Minimally invasive coil embolization for significant left-to-right shunts due to giant coronary-to-pulmonary artery fistulas: a case report

Author:

Namura Sato1ORCID,Konishi Hiroki1ORCID,Nishio Ryo1ORCID,Yamamoto Hiroshi2ORCID

Affiliation:

1. Department of Cardiology, Yodogawa Christian Hospital , 1-7-50, Kunijima, Higashiyodogawa-ku , Osaka 533-0024, Japan

2. Department of Diagnostic Radiology, Sumitomo Hospital Interventional Radiology Center , 5-3-20, Nakanoshima, Kita-ku , Osaka 530-0005, Japan

Abstract

Abstract Background Coronary-to-pulmonary artery fistula (CPF) is a rare disease, and its optimal treatment strategy remains controversial.
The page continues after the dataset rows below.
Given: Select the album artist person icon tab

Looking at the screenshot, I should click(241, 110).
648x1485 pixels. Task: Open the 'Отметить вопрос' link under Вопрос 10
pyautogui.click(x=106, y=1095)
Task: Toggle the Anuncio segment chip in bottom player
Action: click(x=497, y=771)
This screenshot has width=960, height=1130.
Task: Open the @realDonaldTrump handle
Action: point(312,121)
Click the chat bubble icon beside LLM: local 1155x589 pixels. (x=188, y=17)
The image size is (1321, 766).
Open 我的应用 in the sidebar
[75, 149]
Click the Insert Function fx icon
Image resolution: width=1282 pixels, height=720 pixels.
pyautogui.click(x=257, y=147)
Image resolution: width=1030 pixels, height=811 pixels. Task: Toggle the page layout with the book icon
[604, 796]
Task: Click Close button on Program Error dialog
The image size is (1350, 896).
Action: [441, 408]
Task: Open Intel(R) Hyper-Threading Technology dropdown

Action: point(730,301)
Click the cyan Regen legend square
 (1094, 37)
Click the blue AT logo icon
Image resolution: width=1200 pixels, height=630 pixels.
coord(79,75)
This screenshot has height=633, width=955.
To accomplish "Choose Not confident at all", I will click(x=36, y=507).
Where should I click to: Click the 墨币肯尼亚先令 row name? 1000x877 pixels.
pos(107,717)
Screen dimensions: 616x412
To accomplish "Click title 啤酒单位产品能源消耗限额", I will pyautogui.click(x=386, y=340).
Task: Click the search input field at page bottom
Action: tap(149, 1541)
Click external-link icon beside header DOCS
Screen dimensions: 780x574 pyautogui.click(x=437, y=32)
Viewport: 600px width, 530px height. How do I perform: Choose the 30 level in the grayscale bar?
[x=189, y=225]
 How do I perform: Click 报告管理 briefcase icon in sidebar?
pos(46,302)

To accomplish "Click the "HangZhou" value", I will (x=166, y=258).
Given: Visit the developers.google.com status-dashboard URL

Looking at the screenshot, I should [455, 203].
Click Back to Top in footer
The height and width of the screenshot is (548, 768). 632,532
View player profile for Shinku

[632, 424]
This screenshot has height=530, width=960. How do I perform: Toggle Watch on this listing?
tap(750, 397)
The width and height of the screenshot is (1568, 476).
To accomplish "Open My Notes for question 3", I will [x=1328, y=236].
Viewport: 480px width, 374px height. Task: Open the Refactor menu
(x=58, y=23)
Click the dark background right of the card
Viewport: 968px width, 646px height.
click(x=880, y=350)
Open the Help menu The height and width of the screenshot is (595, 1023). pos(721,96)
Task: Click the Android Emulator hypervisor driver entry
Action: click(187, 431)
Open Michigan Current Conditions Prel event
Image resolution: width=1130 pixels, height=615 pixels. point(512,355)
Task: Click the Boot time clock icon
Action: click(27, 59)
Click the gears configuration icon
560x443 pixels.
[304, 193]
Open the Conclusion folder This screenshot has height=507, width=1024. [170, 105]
Herein, we report a rare case of minimally invasive coil embolization of giant CPFs. Case summary A 78-year-old man with a history of persistent atrial fibrillation and lumbar canal stenosis presented to our hospital with breathlessness. Cardiac computed tomography revealed giant CPFs inducing a significant left-to-right shunt (Qp/Qs 1/2.1) with a coronary artery aneurysm smaller than the size indicated for surgical treatment. To reduce the left-to-right shunt flow, coil embolization procedures for the fistulas were performed twice. Initially, the fistula arising from the right coronary artery was embolized using three Target® XXL (6 × 40 mm, 5 × 20 mm) and two Target® XL SOFT (4 × 12 mm) coils (Stryker Inc., Tokyo, Japan). One month later, the fistulas arising separately from the left coronary artery were embolized. After the procedures, the major shunt flow disappeared angiographically, and Qp/Qs significantly decreased to 1/1.2. Additionally, the fractional flow reserve of the left coronary artery increased from 0.79 to 0.93, and cardiopulmonary exercise testing showed an improvement in his exercise tolerance. Discussion In similar cases, a surgical procedure with ligation of the CPFs combined with resection of a small aneurysm and coronary artery bypass grafting would normally have been considered the best approach. However, endovascular treatment targeting only the fistulas was a superior strategy considering the patient’s age. The coil embolization technique effectively controlled the shunt flow of the CPFs. This technique is considerably less invasive than surgical therapy.